━━━━━ Supplied text ━━━━━

“I’m a firm believer that things happen when the time is right,” says USA Today bestselling author Hank Phillippi Ryan. She should know. Her time to write psychological suspense didn’t arrive until she was 55 years old.
Ryan was in America’s early 1970s class of female broadcast pioneers along with Jane Pauley, Jessica Savitch, and Leslie Stahl. Long before she ever considered writing thrillers, she’d won the hearts of her viewers along with numerous Emmys for her investigative reporting on WTHR in Indianapolis, and in Atlanta and Boston.
Then one day in 2004, a spam email popped up on her computer screen at Channel 7 News, and by mistake, she opened it. The subject line said, “a new re-financing deal for you.” But the text seemed to be dialogue from a Shakespearean-era play.
“Why would someone send a spam email that millions receive, and few would open containing a Shakespearian line? My brain whispered to me: maybe it’s a secret message.”
And that brain began to crank into overdrive and conjured an idea for a novel. “At home that night I told my husband, and he was carefully skeptical. He said, ‘Sweetheart, do you know how to write a novel?’”
“How hard can it be?” she replied. “I’ve read a million of them.”
“I’ve since learned better, of course,” Ryan says. “I was the picture of naivete at that time. I somehow had infinite confidence that I could write a successful novel. Had I known how hard it is, I would have been much more daunted.”
And after being in the public eye as a television reporter for many years, “I thought it would be easy to find an agent.” She contacted two in the Boston area. One loved her writing and hated the plot. The other loved her plot and hated her writing.
“I was completely flummoxed. I can’t begin to tell you how thoroughly I didn’t know about what I was doing…but still, I had the audacious confidence I could write a book. My own possibly ridiculous obsession was the only thing that carried me through.”
One of her initial problems was her first draft manuscript. Printed out, it was 723 pages long—a five- or six-inch stack of paper.
“I edited it relentlessly. Took out everything that was repetitive, derivative, unoriginal, overwritten. I was ruthless in editing, something I learned in television. And I eventually discovered the book it was supposed to be.”
But not until it took up all of her spare time—she wrote nights and weekend and vacations. “My very supportive husband ate a lot of carryout salmon, I will admit…There was no easy road. There were a lot of tears and frustrations. Although after all those years as a reporter, I did have some training in writing and storytelling, I still needed to find my rhythm and my voice.”
And was it difficult switching to writing fiction after a long career as a journalist?
“That was my only true fear. I wondered if I could make stuff up! After years of using only the facts and the dialogue that other people actually used, I wondered if I could sit at my desk in my office looking out the bay window at the sugar maple tree, and somehow create an entirely new world.”
And what was that world? Her first effort was Prime Time, a psychological thriller about a middle-aged female television reporter feeling the pressure of aging in a young, beautiful-face profession. She stumbles upon (what else?) a spam email promoting a refinance opportunity and citing Shakespeare.

━━━━━ Provided data ━━━━━

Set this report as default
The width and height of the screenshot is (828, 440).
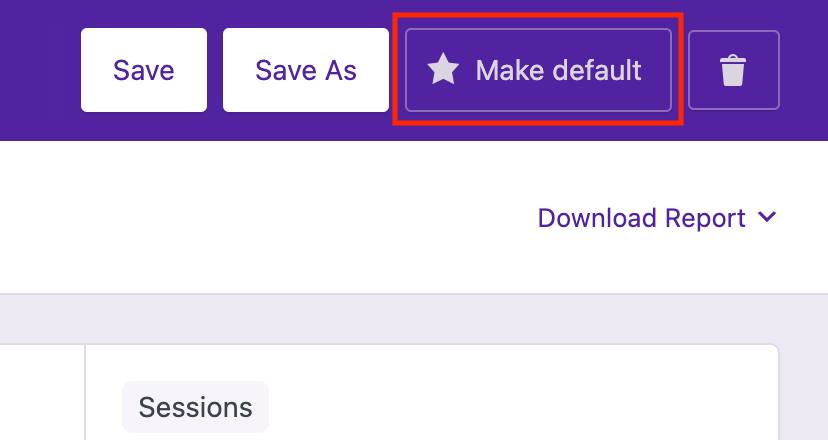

━━━━━

Answer these from the profile of Hank Phillippi Ryan, one line each:
(a) In what year did the spam email open on her computer at Channel 7 News?
(b) How many pages long was her printed first draft manuscript?
(c) What was the title of her first novel?

» Exercise output:
(a) 2004
(b) 723 pages
(c) Prime Time